Yargıda neler oluyor: Hayaller ve gerçekler!

16 Şubat 2020 Pazar

Son günlerde yargıya ilişkin haberler yine gündemin başına oturdu.

Önce “FETÖ Borsası” ile ilgili haberler manşetlere çıktı:

İddialara göre bu borsadan zengin olan yargı mensupları ve bu yolla haklarındaki soruşturma dosyaları kapatılanlar vardı.

Daha sonra Burhan Kuzu ve Zindaşti haberleri kamuoyunu sarstı:

Kuzu’nun Zindaşti ile olan ilişkisine ilişkin inceleme yapıldığı, Kuzu’nun Zindaşti ile çekilmiş bir fotoğrafı ve yapılan incelemede Kuzu hakkında verilmiş olan bazı resmi ifadeler, haberlerde yer aldı.

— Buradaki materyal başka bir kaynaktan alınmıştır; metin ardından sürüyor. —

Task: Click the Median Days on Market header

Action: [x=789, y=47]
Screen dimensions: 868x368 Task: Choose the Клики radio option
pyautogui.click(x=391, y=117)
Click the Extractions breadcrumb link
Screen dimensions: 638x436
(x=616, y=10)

En sonunda da Zindaşti’nin tahliyesine karar veren yargıcın, soruşturma nedeniyle üç ay süre ile görevden uzaklaştırıldığı anlaşıldı.

***

Bu sırada “Gezi Parkı Davası” da devam ediyordu.

18 Şubat’ta duruşma olacağını anımsatan Cumhuriyet Gazetesi Eski Genel Yayın Yönetmeni ve CHP Eskişehir Milletvekili Utku Çakırözer TBMM Genel Kurulu’nda yaptığı konuşmada şöyle dedi:

“Tek adam yönetiminin dünyayı ikna etmeye çalıştığı Türkiye algısıyla, bizim yaşadıklarımız arasında koskoca bir uçurum var.

Cenevre’de dünyaya ‘Türkiye’de toplanma özgürlüğü Anayasa tarafından korunuyor’ diyorsunuz.

Öte yandan, Gezi Parkı protestolarını yedi yıl sonra hâlâ yargı yoluyla cezalandırmak istiyorsunuz, hem de meşruiyeti tartışmalı bir dosya kapsamında FETÖ’cülerin hazırladığı belgeler üzerinden.

Cenevre’de bunlar söylenirken sivil toplum kurucusu iş insanı Osman Kavala iki yıldan fazla süredir Silivri Cezaevi’nde. Bugün tam sekiz yüz otuz beşinci gün, hem de AİHM’nin ‘Tutukluluğu hukuksuzdur’ kararına rağmen. AİHM kararından bu yana iki ay üç gün geçiyor. Türkiye’deki mahkeme iki duruşma yapıyor, ikisinde de AİHM’nin ‘Derhal özgürlük’ kararına direniyor.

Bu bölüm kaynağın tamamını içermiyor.